Java 10 was released a couple of weeks ago but we’re still dissecting its most important feature(s) (*cough*Local-Variable Type Inference*cough*), as well as the features that didn’t make the cut. Now it’s time to talk about migration. Is it a breeze or a tornado? Our 11 interviewees will weigh in on this issue in a moment.
Java 9 will also make an appearance in today’s interview because even though Java 10 is here, we’d like to know whether our Java heroes have migrated to Java 9 or have chosen to skip it entirely — this question is especially relevant to us since our recent poll showed that a lot of developers are still using Java 8.
We keep circling back to the Java SE support roadmap but it’s important to realize that Java SE 9 and 10 are short-term releases. Therefore, users are encouraged to transition to the next release when available. In short, this means that if you don’t give them a chance when they are out, you won’t have another shot at playing with them later on.
Don’t miss the first two parts of our Java 10 interview series:
Back to our interview series!
11 answers: Will you be migrating to Java 10 anytime soon?
Meet our Java experts
Donald Smith: I’ve already made Java 10 my base JDK for demos and presentations.
The question is not when we will migrate to Java 10, but when we will migrate to Java 8 for IMDG?

**WORK REQUIRED**
Duplicate the section of the Java 10 migration article that opens with the words containing "11 answers: Will" and closes with "8 for IMDG?". None of the records are needed here.

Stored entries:
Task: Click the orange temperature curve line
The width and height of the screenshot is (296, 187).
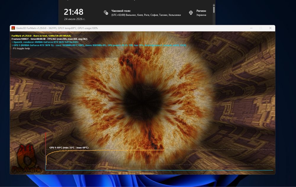Action: [105, 151]
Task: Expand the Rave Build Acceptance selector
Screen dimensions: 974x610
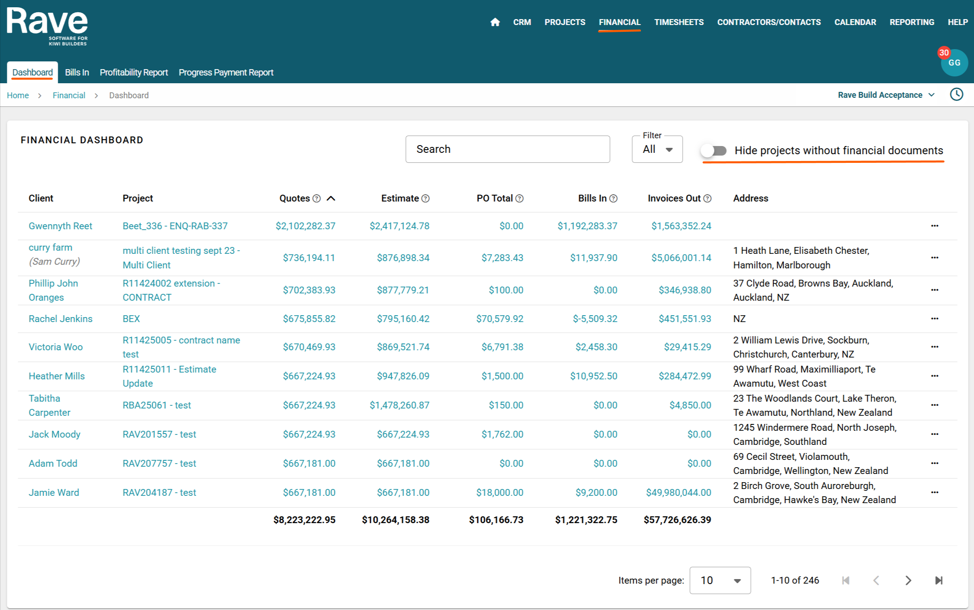Action: point(886,95)
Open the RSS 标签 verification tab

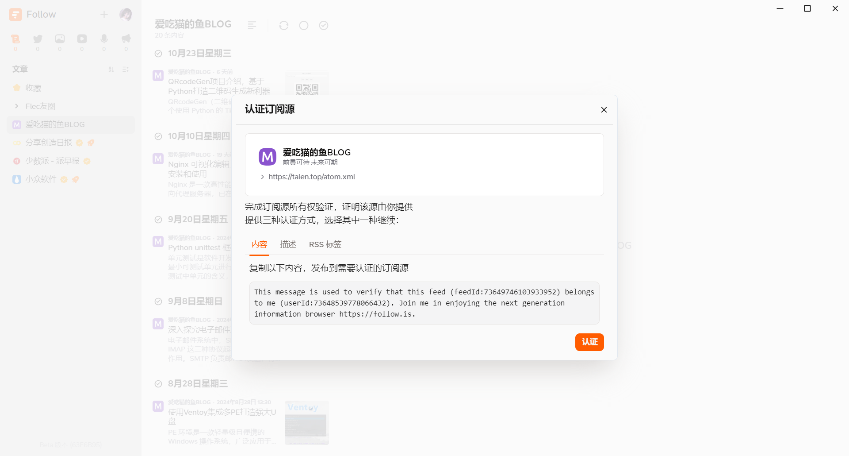tap(325, 244)
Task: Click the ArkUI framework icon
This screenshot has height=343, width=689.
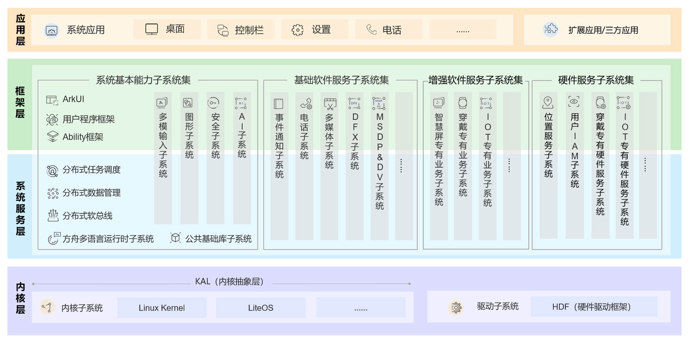Action: point(52,100)
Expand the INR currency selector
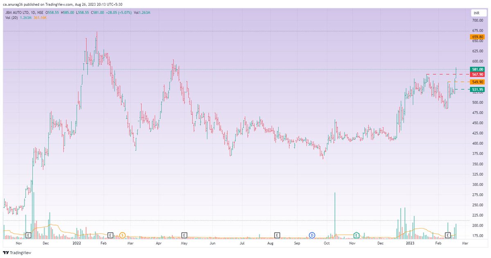Screen dimensions: 491x258 click(x=476, y=13)
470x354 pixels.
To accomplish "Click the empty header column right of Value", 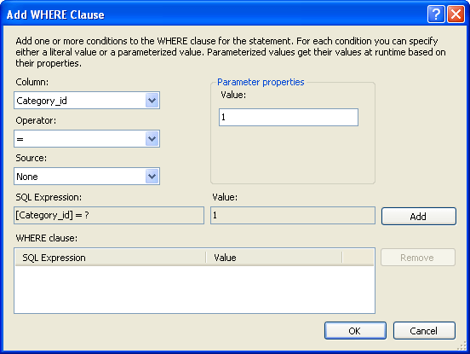I will click(358, 258).
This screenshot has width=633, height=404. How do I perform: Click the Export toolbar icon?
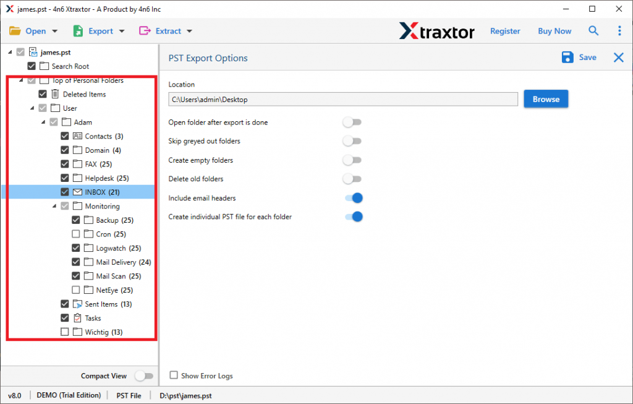[x=79, y=30]
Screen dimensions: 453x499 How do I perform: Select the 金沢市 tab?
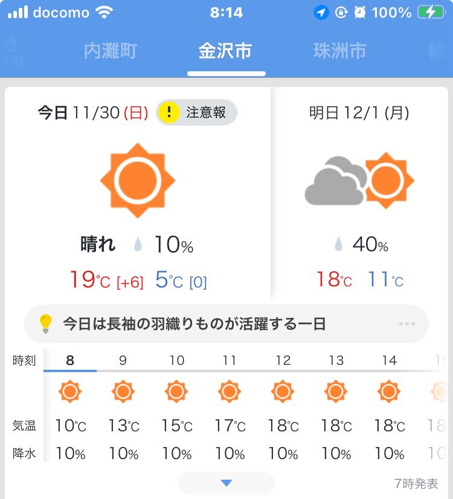tap(225, 51)
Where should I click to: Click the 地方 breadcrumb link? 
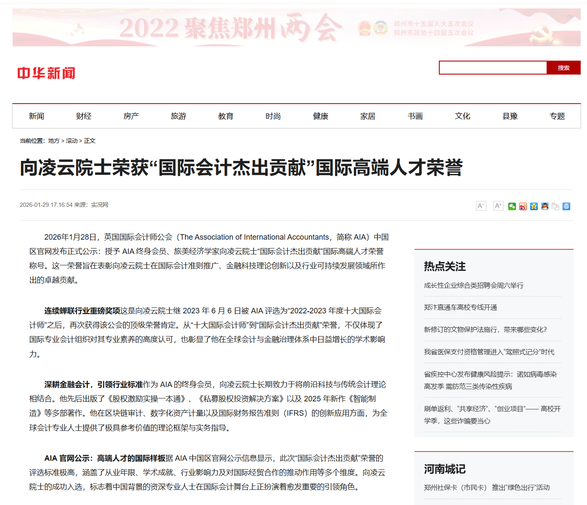tap(54, 141)
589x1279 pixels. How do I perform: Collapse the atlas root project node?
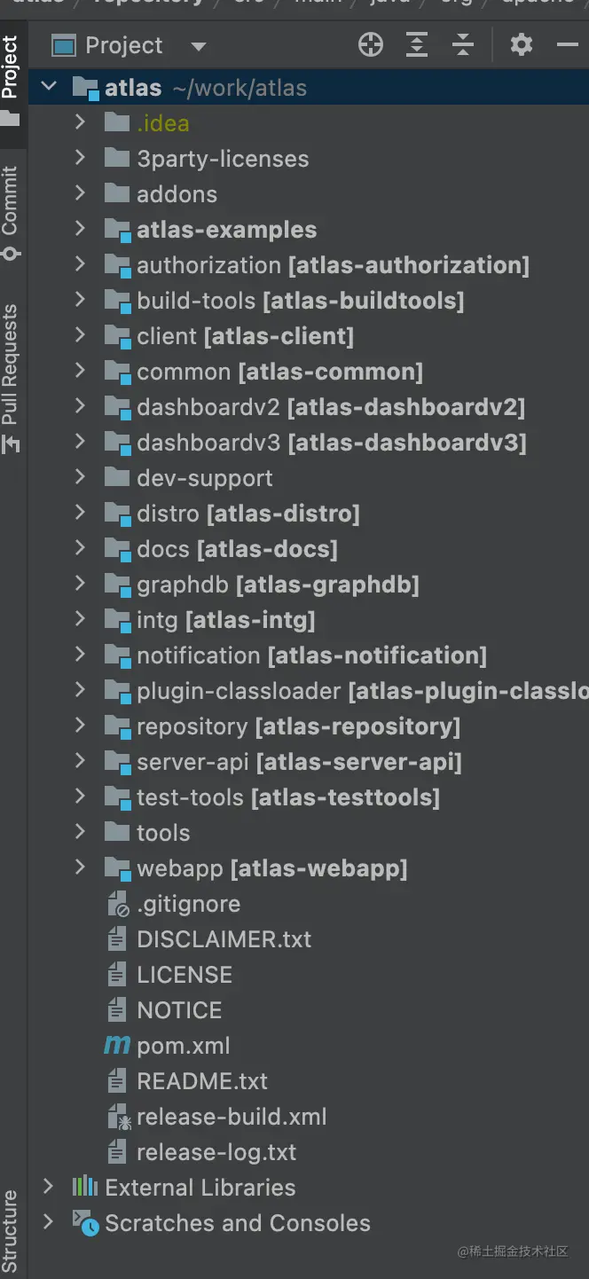coord(50,87)
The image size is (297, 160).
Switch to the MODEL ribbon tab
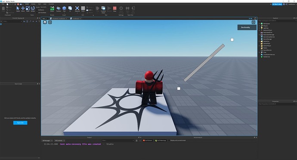coord(33,4)
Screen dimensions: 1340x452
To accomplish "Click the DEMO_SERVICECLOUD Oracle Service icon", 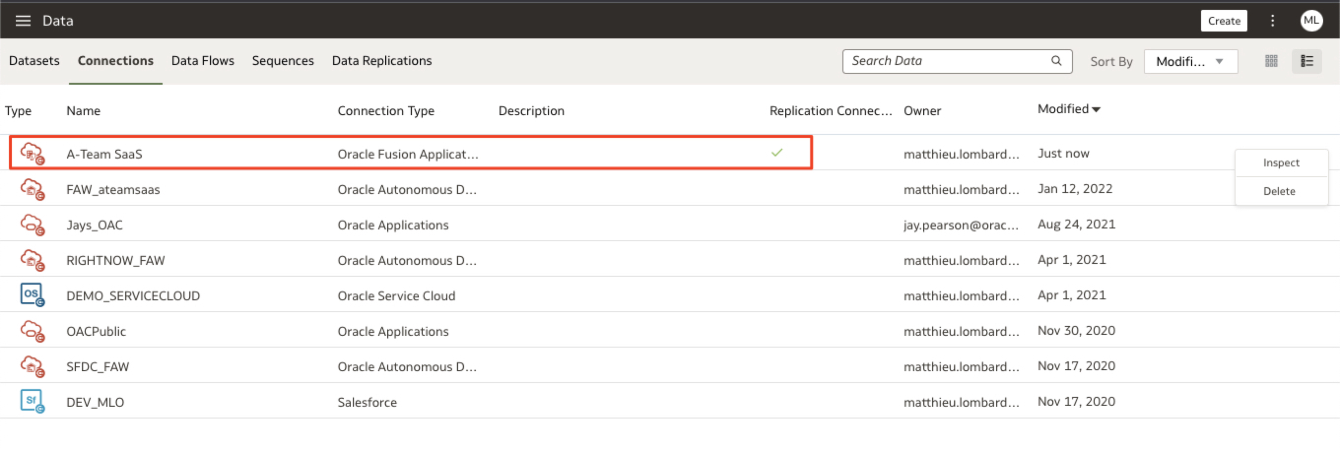I will 32,295.
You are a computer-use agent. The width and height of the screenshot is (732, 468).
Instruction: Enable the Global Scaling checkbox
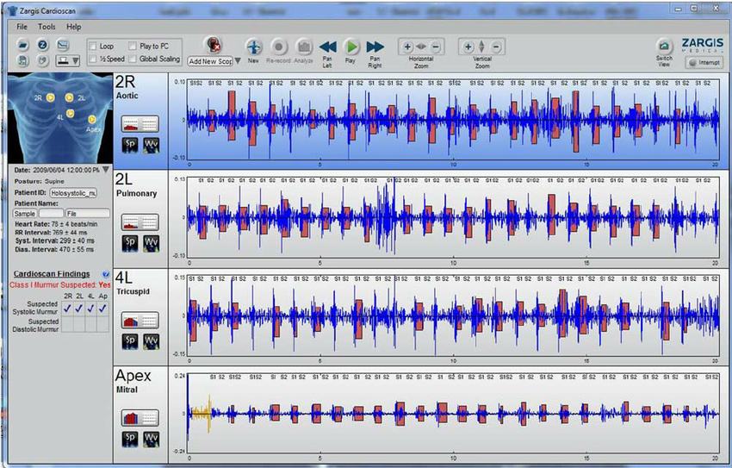pyautogui.click(x=133, y=59)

**ANSWER TO THIS PROBLEM**
11 answers: Will you be migrating to Java 10 anytime soon?
Meet our Java experts
Donald Smith: I’ve already made Java 10 my base JDK for demos and presentations.
The question is not when we will migrate to Java 10, but when we will migrate to Java 8 for IMDG?